最後にブログを更新したのはいつだったか。あれからずっとベッドで寝ていた。唯一自分で好きになった横浜DeNAベイスターズが日本一になったというのに、それさえもどうでもよくなるほど寝ていた。寝ていたといっても頭は起きていて交感神経は高ぶったままで、ぐるぐると家族たちのことや自分の存在意義を考えていた。食欲は全くわかなかったし、歯磨きも入浴もせず、這いつくばって愛犬の食事と投薬だけをこなす日々。夫は最初に「どうしたの?また調子悪くなっちゃったの?」と言うと(私が調子が悪くなるといつもそうだが)寝室のドアをバタンと閉めて寝る時以外は入って来なくなったし、視界からシャットダウンすることで私の存在を頭から消すことに務めていたようだ。

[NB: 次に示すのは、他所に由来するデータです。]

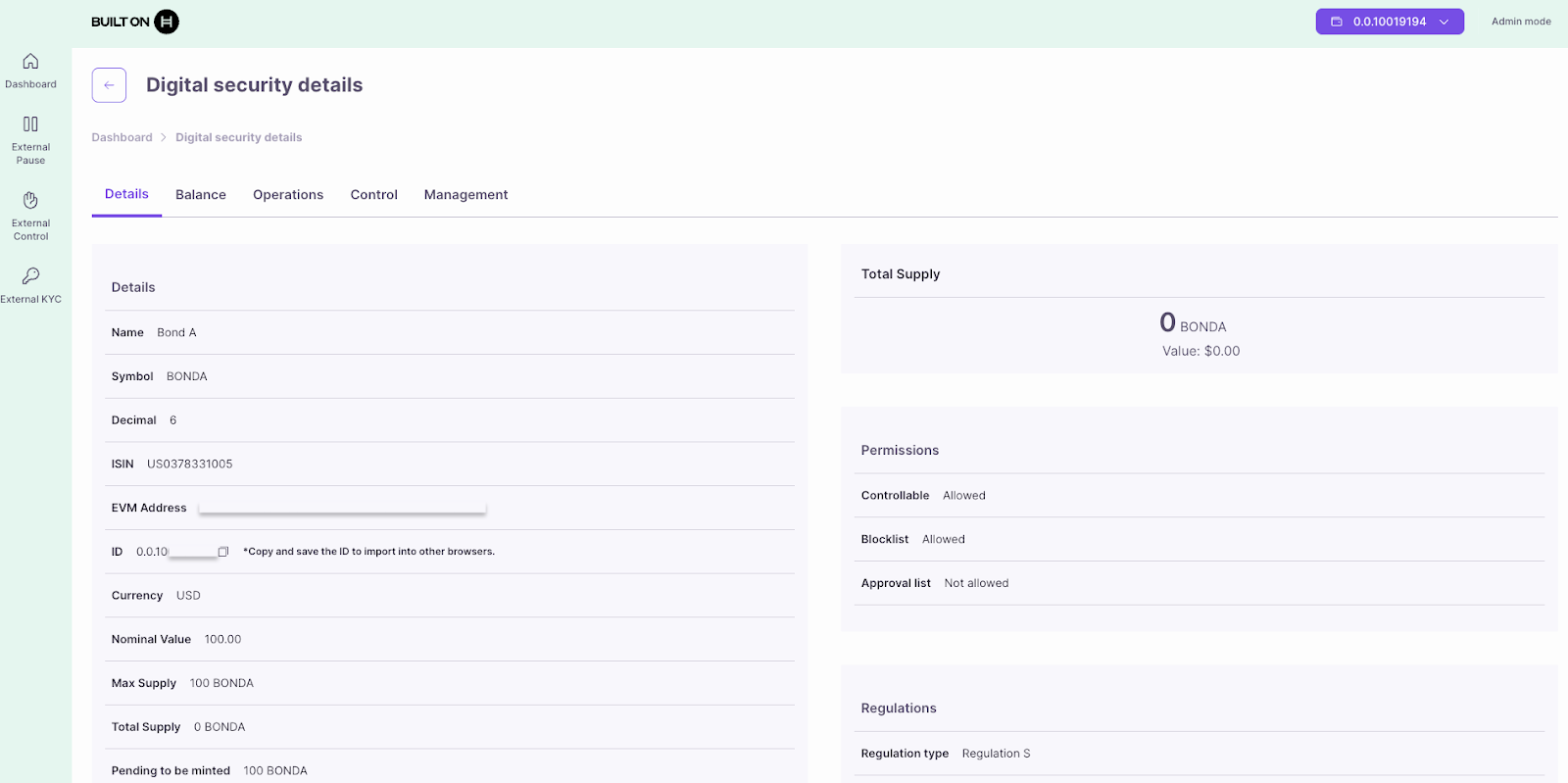
Task: Click the wallet icon in the account button
Action: point(1336,22)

実家の父と姉とは毎日LINEをしていたが、私の連絡が急に途絶えても私を心配するメッセージも電話もなかった。母は父と姉について「O型人間は自分勝手すぎる!」とよく怒っていたが、血液型は関係ない。父も姉も(ついでに夫も)O型以前に非定型発達なのだ。とはいえ”非定型”は少数派につけられた名称。我が家族においては今や定型発達である私のみが少数派なのだから、私がいわば”非定型”。私がみんなに合わせなければならない。
それは頭の中ではわかっている。わかっているけれど、私の事など気に留める人などいないという事を改めて痛感して辛さが増した数日であった。幸いTwitterの心優しき友人たちはだいぶ心配してくれたのでありがたかったが、リアルで私の事を知っている人達からのこの扱いは、もはや日ごろの行いのせいとしか言いようがない。うつ病になって家族だけでなく友達からの誘いも断り続けているうちに誰からも連絡が来なくなってしまったのだから、自分で蒔いた種だ。そして話す人がいない私は、また頭の中でぐるぐるぐるぐる自問自答を繰り返す。あの人はああだから仕方ない、私はこうだからいけない、そんな事をずっと自分に言い聞かせていた。
ところが、だ。少し起きられるようになった今日、ひょんな事から昔読んでいたBL小説「美しい彼」の最新刊1が発売になったことを知り、さっそく久しぶりに電子版を購入して読んでいた時の事。元気だった頃に夢中になって読んでいた(そして実写化を観ていた)キャラクター達が、今なお成長しながら必死に変わろうとし変わらないでいようとする様に、ひどく心を揺さぶられた。BL小説とはいえ、凪良ゆうさんの言葉の選び方は共感できるところもハッとさせられるところも多く、ついその世界に没頭してしまうのが不思議なのだ。私には友達はいないけれど、小説を読めば魅力的な人たちがそこにはいる。大好きな登場人物たちと感情を共有できる。その気づきはとても大きかった。
そんな事を思いながら読み進めていた時、主人公が自問自答を繰り返していたときのある言葉から目が離せなくなった。
──だったら自己完結するな。
言葉が矢のようにグサッと胸に刺さった。なおも言葉は続く。
信じるべき自分をも常に疑い、見つめ続けなくてはいけない。
今、自分の目に見えている景色は一体なんなのか。単純に肯定せず、疑って疑って、そうしてやっと見えてくるものだけを写し撮らなければいけない。
自分、という揺れ動く容れ物の中で──。
ぐぬぬ。参ったなあ。私は五十路にもなってこんな事もわかってなかったとは。今日のこのページの前半は全て自己完結。なんならこのブログの全てが自己完結だったじゃないの。どれだけ頭が凝り固まっていたのかと、恥ずかしくて穴があったら入りたくなった。自分を疑え。疑って疑って疑え。凪良先生、気づかせて下さってありがとう。
そういう訳で、今日の気づき。
- 読書は孤独を救ってくれる
- 信じるべき自分をも常に疑うこと
- 「美しい彼」の実写化続編きたなこれ
テレビでろくでもないワイドショーを見る暇があったら、小説を読もう。そうしよう。